Nigerian bourse extends positive run as Index up 0.46% Wednesday
The Nigerian equities market extended its positive run from the prior session, as the market All-Share Index (ASI) appreciated by 0.46 per cent to 30,878.56 points on Wednesday following investors’ interest across Tier-1 and Tier-2 banks.
Hence, the Month-to-Date loss declined to 1.76 per cent.
Across sector indices, the Industrial (-0.04%), Insurance (-0.24%), and Oil & Gas (-0.14%) indices closed negative, driven by WAPCO (-0.40%), NEM (-4.40%), and FO (-1.67%) respectively.
Meanwhile, the Banking (+1.64%) index was positive, following marked gains in GUARANTY (+2.80%). The Consumer Goods index was flat.

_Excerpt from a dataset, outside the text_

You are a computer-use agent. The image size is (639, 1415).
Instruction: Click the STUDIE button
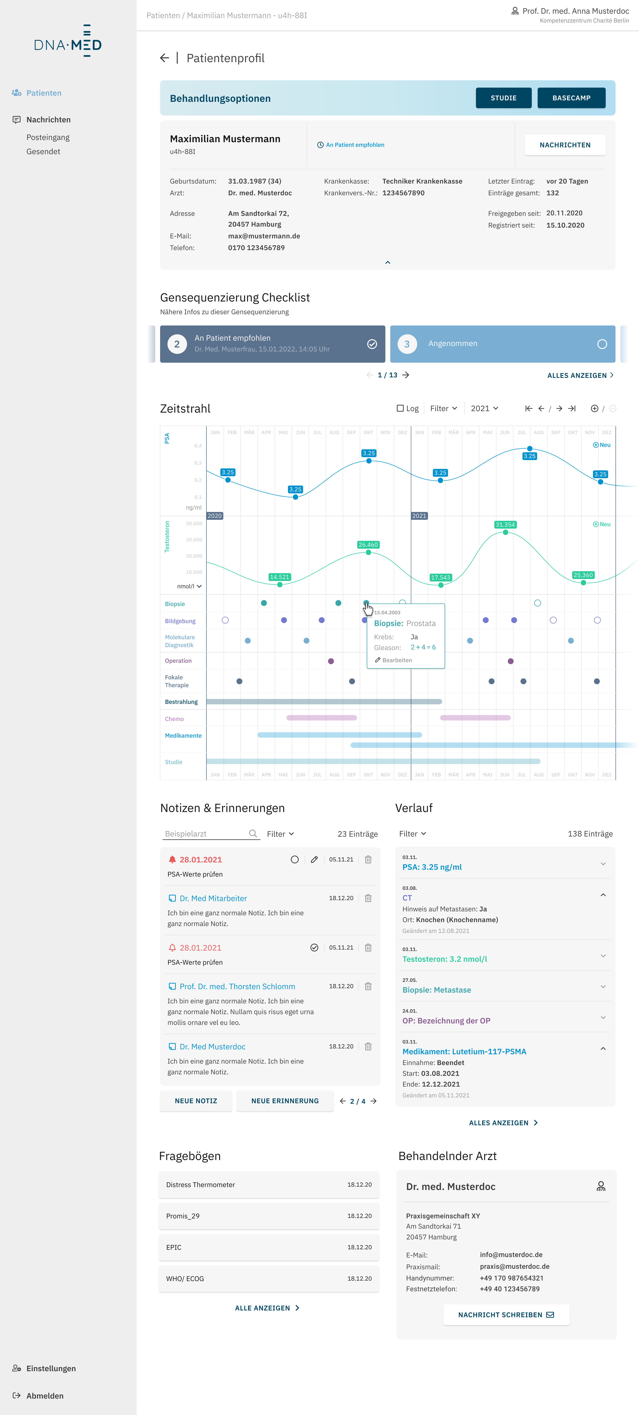503,98
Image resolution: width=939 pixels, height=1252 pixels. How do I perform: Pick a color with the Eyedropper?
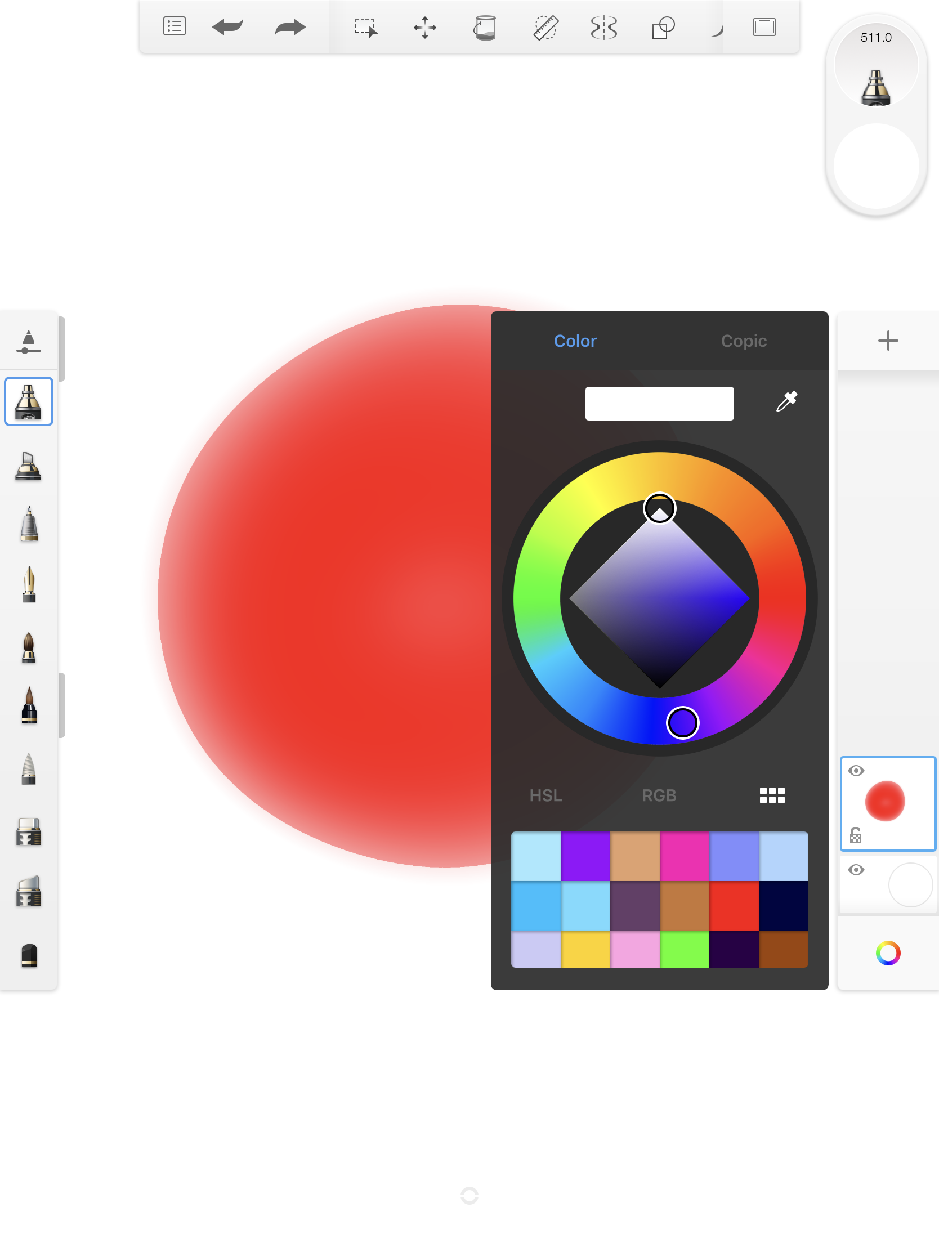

Market breadth was positive with 21 gainers and 10 losers, led by FIRSTALUM (+9.68%) and RESORTSAL (-8.33%) stocks respectively. Elsewhere, total volume and value traded increased by 53.0% and 21.5% to 376.26 million units and NGN2.97 billion respectively, and exchanged in 3,405 deals.
“We guide investors to trade cautiously in the short to medium term, as selloffs are likely to persist, amidst brewing political uncertainty, and the absence of a positive catalyst. However, stable macroeconomic fundamentals remain supportive of long-term gains”, analysts Cordros Capital advised.
In the foreign currency market, the USD/NGN depreciated by 0.04 per cent to NGN362.58 at the I&E FX window, but was flat at NGN363.00 in the parallel market. Total turnover in the IEW moderated by 10.9 per cent to USD334.34 million, with trades executed within the NGN306.95-364.00/USD band.
On the fixed income and money market, the overnight lending rate moderated by 342 bps to 15.67 per cent, following inflows worth NGN29.58 billion from the JUL-2030 bond coupon payments. The CBN conducted an OMO auction wherein NGN64.77 billion – NGN1.61 billion of the 92DTM, NGN13.18 billion of the 176DTM, and NGN49.98 billion of the 330DTM – worth of bills were sold at respective stop rates of 11.90 per cent,13.50 per cent and 15.00 per cent.
Trading in the treasury bills market was bullish, as average yield moderated by 29 bps to 14.47 per cent. Buy sentiment was spread across the short (-42 bps), mid (-42 bps) and long (-15 bps) segments, driven by demand for the 71DTM (-117 bps), 141DTM (-85 bps) and 295DTM (-52 bps) bills, respectively.
Proceedings in the bond market were also bullish, as average yield compressed by 9bps to 15.09%. Demand was concentrated at the short (-22 bps) and long (-8 bps) ends of the curve amidst interest in the JUN-2019 (-48 bps) and MAR-2036 (-16 bps) bonds, respectively. Conversely, yield widened at the mid (+2 bps) segment following a selloff of the MAR-2024 (+13 bps) bond.